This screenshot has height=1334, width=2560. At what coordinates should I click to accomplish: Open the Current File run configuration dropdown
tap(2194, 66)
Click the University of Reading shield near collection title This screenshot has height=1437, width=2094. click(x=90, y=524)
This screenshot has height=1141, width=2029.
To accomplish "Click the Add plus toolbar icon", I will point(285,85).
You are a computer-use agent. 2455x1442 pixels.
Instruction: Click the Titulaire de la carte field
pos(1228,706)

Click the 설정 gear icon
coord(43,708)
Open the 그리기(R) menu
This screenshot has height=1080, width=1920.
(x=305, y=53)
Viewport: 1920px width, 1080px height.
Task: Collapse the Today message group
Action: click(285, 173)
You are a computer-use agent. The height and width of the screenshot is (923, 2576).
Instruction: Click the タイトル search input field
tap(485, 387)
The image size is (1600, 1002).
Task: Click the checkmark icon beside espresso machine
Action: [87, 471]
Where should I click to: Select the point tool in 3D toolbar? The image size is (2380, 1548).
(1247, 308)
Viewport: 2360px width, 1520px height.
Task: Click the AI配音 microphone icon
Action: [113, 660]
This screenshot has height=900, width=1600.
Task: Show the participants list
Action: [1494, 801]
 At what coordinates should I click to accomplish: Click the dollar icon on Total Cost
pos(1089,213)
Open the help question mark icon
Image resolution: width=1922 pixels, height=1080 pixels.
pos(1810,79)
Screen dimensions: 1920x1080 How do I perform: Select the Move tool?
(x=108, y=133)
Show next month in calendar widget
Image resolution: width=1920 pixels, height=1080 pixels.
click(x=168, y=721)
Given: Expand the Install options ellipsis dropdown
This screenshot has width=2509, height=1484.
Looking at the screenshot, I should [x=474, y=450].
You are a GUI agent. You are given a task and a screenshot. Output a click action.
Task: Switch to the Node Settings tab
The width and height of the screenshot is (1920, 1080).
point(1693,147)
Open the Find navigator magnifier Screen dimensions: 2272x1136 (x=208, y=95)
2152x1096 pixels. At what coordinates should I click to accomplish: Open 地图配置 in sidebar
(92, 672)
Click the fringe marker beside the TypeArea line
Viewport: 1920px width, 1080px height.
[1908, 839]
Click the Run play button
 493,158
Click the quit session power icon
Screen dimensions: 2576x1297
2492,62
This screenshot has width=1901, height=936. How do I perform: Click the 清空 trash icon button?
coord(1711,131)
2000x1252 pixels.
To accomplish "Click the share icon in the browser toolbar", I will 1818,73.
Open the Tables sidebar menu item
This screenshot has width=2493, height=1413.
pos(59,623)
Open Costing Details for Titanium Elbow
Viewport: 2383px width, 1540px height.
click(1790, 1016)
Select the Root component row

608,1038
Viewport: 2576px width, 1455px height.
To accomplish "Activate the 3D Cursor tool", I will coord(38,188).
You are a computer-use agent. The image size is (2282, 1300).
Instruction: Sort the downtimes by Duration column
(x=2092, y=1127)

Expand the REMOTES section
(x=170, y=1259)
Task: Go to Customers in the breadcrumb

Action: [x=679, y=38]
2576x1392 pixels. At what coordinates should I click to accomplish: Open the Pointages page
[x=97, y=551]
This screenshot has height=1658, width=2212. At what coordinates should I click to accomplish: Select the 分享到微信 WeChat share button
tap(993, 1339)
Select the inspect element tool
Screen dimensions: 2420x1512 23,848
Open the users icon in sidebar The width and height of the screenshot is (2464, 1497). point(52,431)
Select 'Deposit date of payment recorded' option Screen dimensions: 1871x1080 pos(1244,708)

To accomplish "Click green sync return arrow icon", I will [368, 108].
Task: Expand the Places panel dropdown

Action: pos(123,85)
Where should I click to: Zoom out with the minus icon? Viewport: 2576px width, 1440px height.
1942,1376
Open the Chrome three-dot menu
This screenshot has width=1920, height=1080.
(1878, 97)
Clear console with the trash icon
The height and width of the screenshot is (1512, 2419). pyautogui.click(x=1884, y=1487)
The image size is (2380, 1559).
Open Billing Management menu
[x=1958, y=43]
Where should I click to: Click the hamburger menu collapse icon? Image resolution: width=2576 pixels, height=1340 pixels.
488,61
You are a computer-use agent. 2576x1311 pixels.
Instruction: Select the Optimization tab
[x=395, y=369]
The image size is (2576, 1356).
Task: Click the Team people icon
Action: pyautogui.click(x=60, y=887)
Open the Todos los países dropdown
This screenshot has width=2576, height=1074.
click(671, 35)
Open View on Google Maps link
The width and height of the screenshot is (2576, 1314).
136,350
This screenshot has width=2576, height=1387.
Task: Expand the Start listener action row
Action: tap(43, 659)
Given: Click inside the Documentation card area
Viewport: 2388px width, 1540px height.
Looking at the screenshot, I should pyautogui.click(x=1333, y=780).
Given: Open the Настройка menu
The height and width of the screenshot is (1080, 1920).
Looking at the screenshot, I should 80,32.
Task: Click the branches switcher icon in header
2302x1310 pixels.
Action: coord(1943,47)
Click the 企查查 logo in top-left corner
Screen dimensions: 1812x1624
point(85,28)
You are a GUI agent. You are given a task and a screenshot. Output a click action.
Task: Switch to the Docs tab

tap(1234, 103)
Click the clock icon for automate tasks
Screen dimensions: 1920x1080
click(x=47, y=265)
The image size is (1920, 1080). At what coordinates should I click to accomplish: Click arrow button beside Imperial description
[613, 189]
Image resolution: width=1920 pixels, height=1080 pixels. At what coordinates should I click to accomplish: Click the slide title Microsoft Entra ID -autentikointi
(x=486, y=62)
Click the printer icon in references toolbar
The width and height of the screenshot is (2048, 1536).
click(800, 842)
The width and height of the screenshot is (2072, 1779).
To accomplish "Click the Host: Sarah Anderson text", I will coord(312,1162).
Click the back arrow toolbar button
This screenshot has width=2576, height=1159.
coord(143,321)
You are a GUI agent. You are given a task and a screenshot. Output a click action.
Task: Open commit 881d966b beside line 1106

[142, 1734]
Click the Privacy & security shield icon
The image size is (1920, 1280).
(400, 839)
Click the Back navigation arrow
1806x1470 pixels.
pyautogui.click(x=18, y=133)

****************************************

• [What you have to do]
Using the entries above, find all lines with "computer". Copy them.

• [Answer for this exercise]
You are a computer-use agent. 2455x1442 pixels.
You are a computer-use agent. The height and width of the screenshot is (923, 2576).
You are a computer-use agent. The image size is (2282, 1300).
You are a computer-use agent. 2576x1311 pixels.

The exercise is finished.